Not that they don't make enough of their own, however. Central to the film's weakness is that it can't figure out its own identity. There is a stab at period costume here and there, but then Rigg shows up in suede go-go boots (not to mention Queen Hippolyta in a leather dress and thigh boots). The story is set in Athens, but the landscape (at least they didn't use a soundstage) is Tudor England, as are whatever costumes attempt to be period (the period of Shakespeare, not Athens). The film takes place almost wholly outside, which is a relief, but unlike, say, Branagh's Much Ado, which takes advantage of some gorgeous Tuscan landscape, most of the time here we are treated to some non-descript copses of trees. Add to that budgetary problems – Puck, Oberon, and gang appear as green-tinted hippies, with their faces not even matching the hue of their bodies – and you have a production that is easier to laugh at than with.

Most of the actors give it their all, but most of them appear miscast. Rigg is far too old and worldly for the dopey Helena, and Derek Godfrey's Theseus seems more like a baron in some Russian novel (though admittedly I kept getting distracted by his helmet-head bouffant). You'll see a lot more of Judi Densch than you ever wanted to, as her costume amounts to green paint and teeny pasties. I did like Warner's Lysander, who appeared the most natural of the four young lovers, and Ian Holm's Puck, but it's impossible not to enjoy a Holm performance.

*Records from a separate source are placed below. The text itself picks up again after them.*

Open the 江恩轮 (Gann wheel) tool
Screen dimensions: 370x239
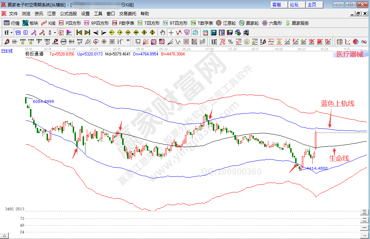226,23
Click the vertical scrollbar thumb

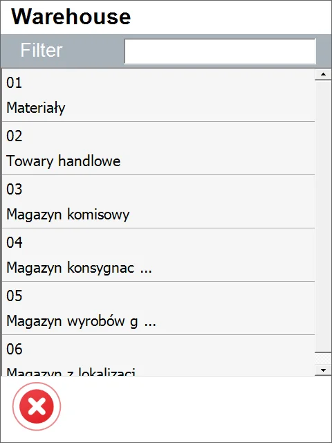[323, 217]
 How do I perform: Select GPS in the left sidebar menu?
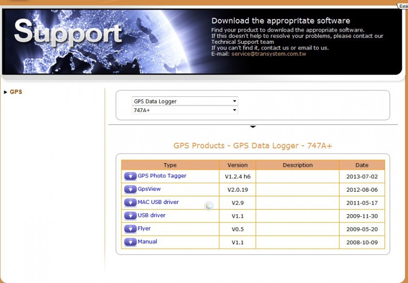pos(16,92)
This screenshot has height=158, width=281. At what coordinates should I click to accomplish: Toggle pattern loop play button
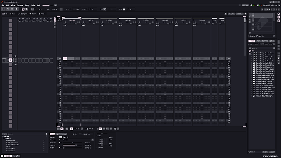coord(8,9)
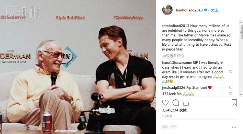Image resolution: width=243 pixels, height=134 pixels.
Task: Open tomholland2013 username in header
Action: pos(189,10)
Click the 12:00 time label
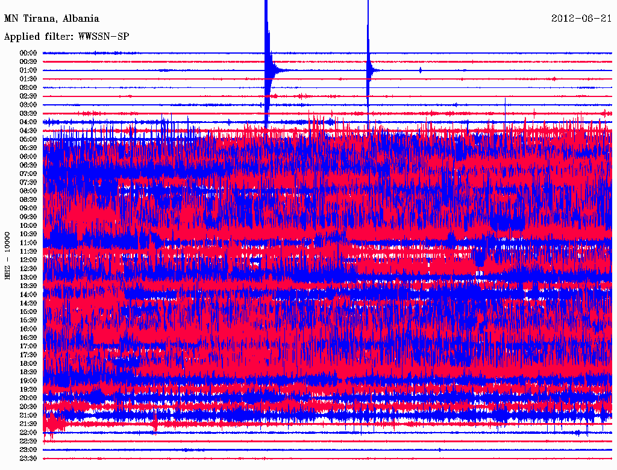 (28, 260)
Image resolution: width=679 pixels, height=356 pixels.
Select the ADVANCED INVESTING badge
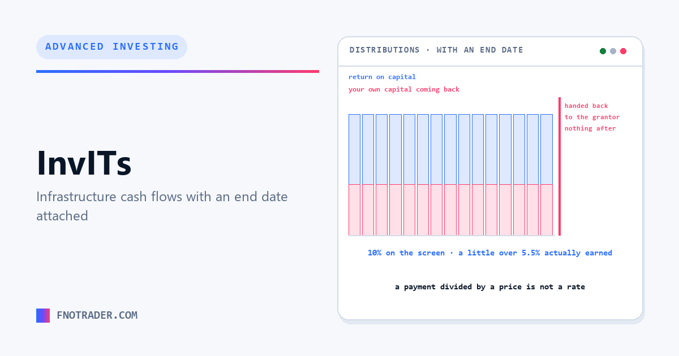[x=111, y=47]

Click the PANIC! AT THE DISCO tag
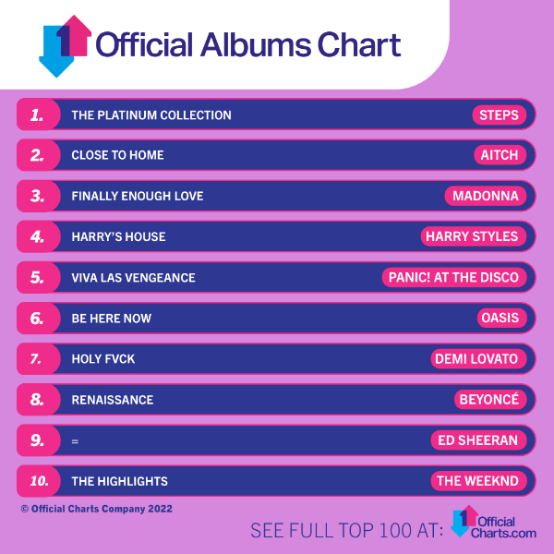click(x=454, y=277)
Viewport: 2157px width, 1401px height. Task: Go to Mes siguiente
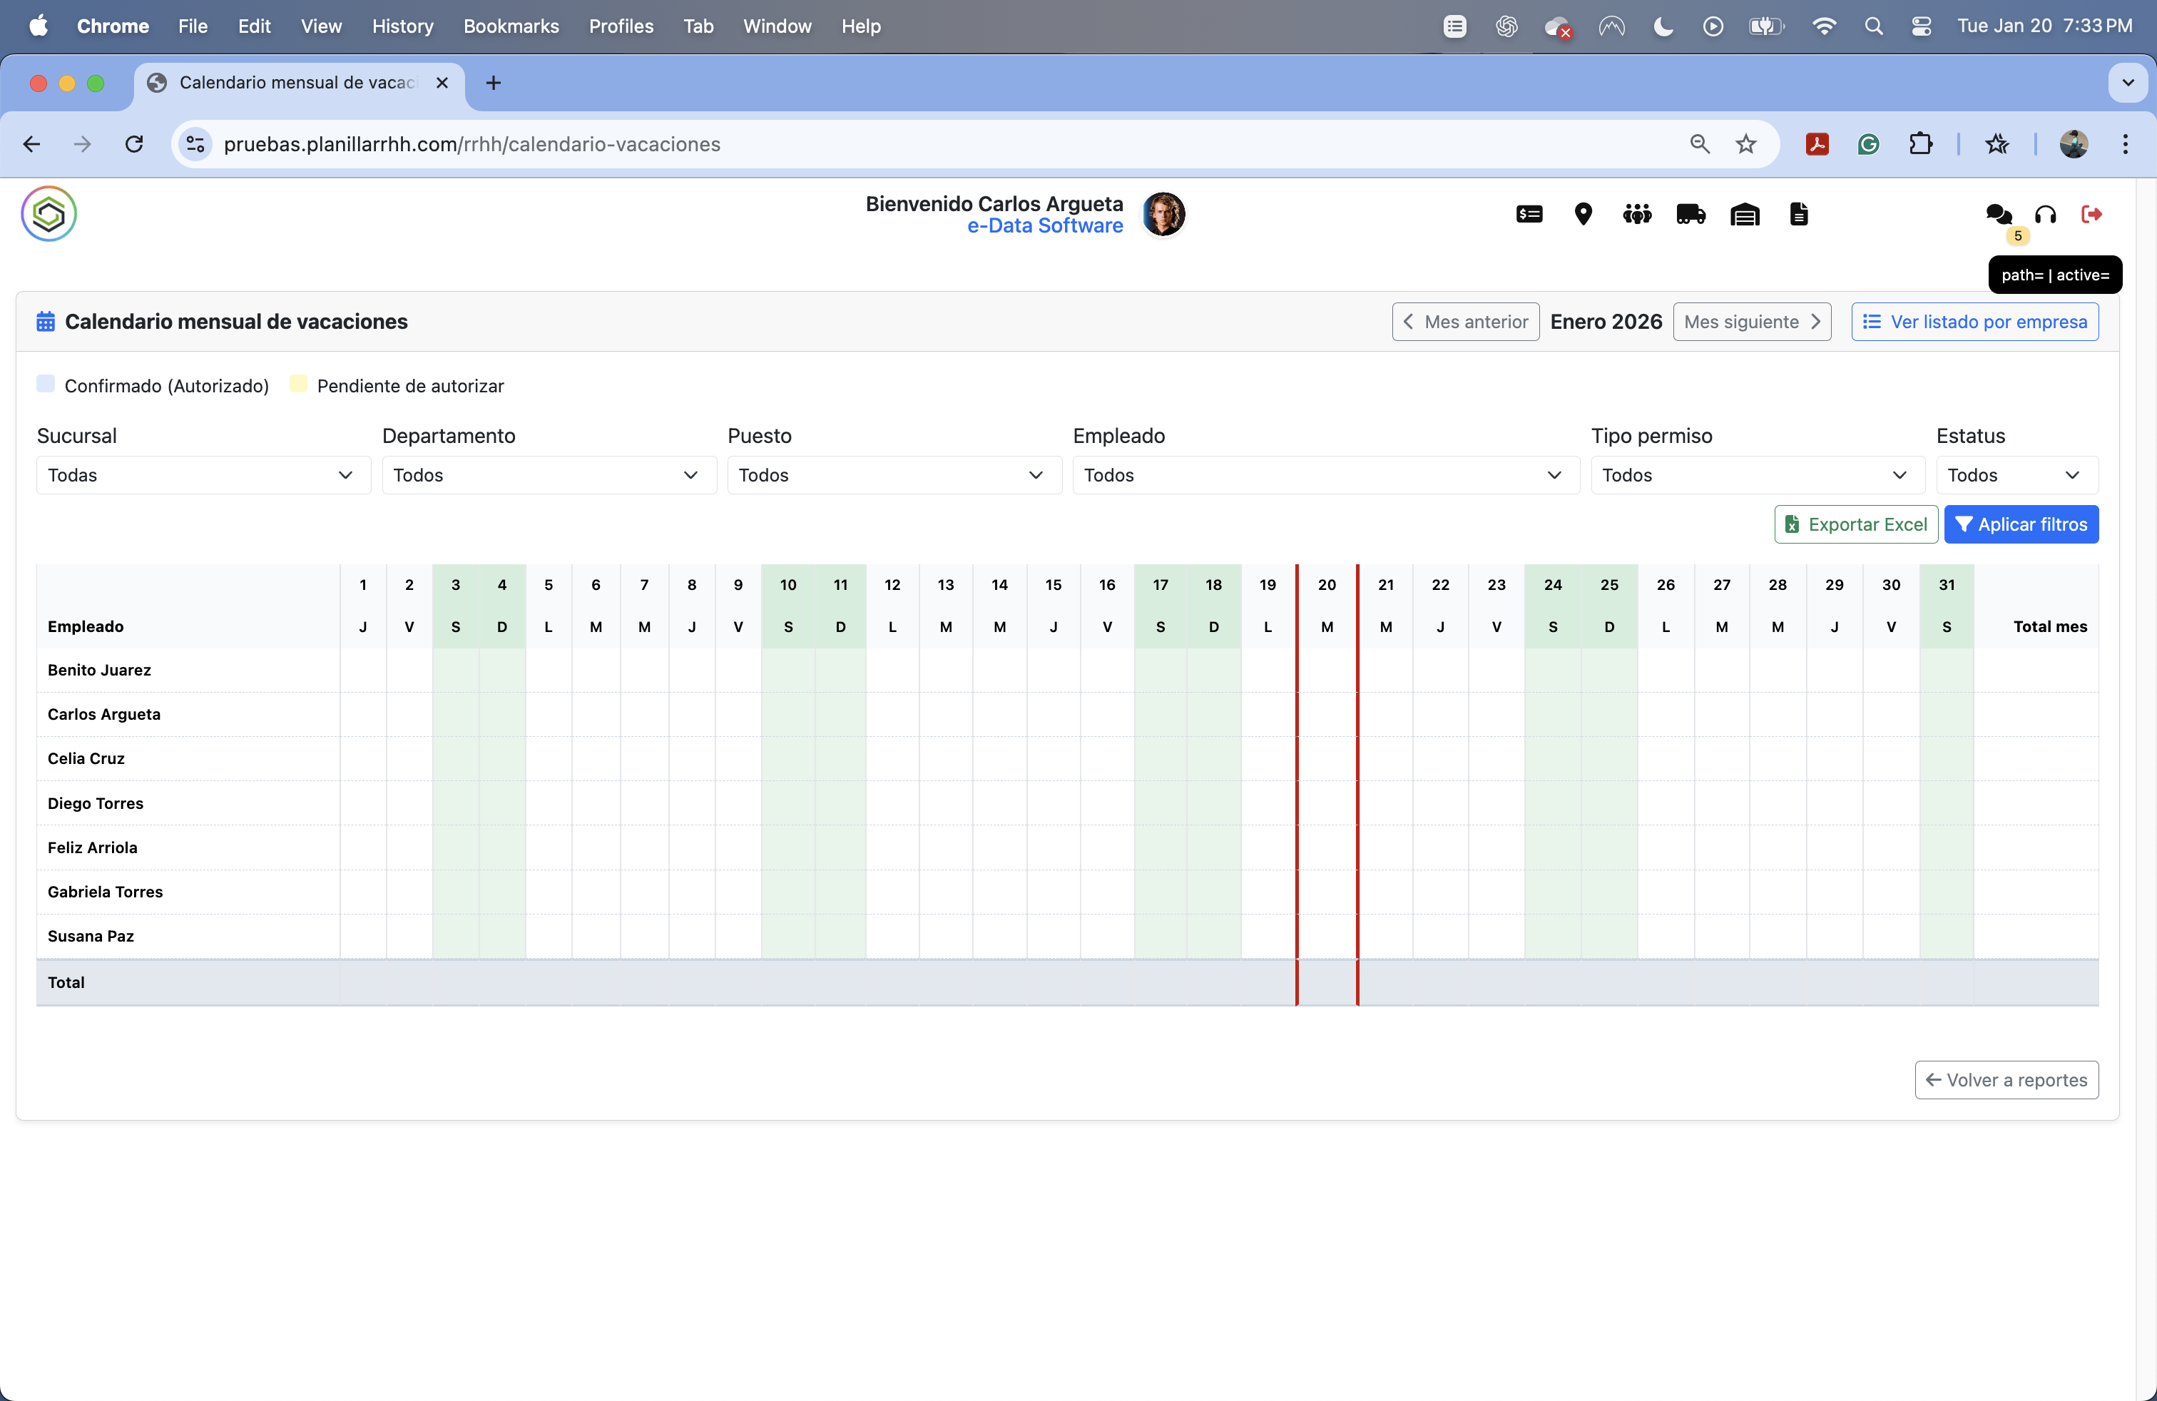(1751, 322)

I tend to think Shakespeare movies tell you more about the period when they are made rather than when they are set (much like the plays themselves), and this one is no different. Part old school, part hippie romp, the film unintentionally reflects the chaos of the late sixties, of a cultural shift, or wanting to take something classic and make it new but unfortunately having no idea how. The end result is a lurching effect, its low budget and low-tech seeming impossibly crude to viewers used to spectacles such as Lord of the Rings (even Xena's make-up jobs would make these look silly). It's interesting as a novelty piece to look at where Shakespeare presentations were, and where they were aiming to be, four decades ago; certainly we have a different emphasis now, as actors forty years from now will no doubt reinterpret the bard in their own fashion (android Iago?). For all but a die-hard fan of any of the regulars or of Shakespeare's work, though, this film is a pass. It did, however, help shed light on why a talented actress who was part of the Royal Shakespeare company for many years is chiefly remembered for judo kicks and leather catsuits.